[Prompt] Return only those lines of the listing that hold the word "will".

__________________________________________________

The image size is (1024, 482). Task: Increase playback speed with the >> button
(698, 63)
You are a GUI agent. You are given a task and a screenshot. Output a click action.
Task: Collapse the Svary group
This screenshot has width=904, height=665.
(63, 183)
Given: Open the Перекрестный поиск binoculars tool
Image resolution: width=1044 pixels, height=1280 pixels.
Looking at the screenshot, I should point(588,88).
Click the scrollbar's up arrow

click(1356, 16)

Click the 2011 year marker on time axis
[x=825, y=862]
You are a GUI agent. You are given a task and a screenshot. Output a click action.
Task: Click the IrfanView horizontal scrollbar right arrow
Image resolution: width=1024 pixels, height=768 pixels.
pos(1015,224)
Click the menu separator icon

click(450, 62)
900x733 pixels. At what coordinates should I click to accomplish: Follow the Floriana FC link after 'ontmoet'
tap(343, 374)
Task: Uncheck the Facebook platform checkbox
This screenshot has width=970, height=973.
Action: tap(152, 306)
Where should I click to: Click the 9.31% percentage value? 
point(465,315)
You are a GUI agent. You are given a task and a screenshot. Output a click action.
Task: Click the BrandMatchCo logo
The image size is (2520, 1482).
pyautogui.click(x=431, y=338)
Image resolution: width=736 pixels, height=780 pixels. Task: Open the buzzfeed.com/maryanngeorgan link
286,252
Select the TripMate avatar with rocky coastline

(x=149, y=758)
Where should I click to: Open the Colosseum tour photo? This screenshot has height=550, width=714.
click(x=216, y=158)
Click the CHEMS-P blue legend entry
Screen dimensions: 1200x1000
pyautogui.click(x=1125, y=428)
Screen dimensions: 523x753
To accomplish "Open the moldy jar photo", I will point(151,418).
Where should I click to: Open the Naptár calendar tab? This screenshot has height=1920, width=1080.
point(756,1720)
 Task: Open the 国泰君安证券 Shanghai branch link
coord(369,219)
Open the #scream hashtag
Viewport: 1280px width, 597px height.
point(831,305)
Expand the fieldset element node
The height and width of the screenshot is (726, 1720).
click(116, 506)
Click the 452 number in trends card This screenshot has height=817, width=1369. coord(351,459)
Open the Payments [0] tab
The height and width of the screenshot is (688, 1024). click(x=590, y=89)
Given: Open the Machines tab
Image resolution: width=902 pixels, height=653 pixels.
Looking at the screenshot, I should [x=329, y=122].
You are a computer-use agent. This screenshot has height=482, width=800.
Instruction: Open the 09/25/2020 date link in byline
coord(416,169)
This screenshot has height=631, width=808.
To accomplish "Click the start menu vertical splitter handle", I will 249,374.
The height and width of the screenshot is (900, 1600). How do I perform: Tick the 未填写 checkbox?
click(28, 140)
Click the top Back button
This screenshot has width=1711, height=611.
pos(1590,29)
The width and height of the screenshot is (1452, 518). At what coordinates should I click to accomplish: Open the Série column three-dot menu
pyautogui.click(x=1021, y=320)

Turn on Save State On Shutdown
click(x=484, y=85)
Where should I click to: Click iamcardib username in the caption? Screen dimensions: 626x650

__________________________________________________

[Response area]
To accomplish "Open the moldy jar photo", I will point(151,418).
To accomplish "Click the start menu vertical splitter handle", I will 249,374.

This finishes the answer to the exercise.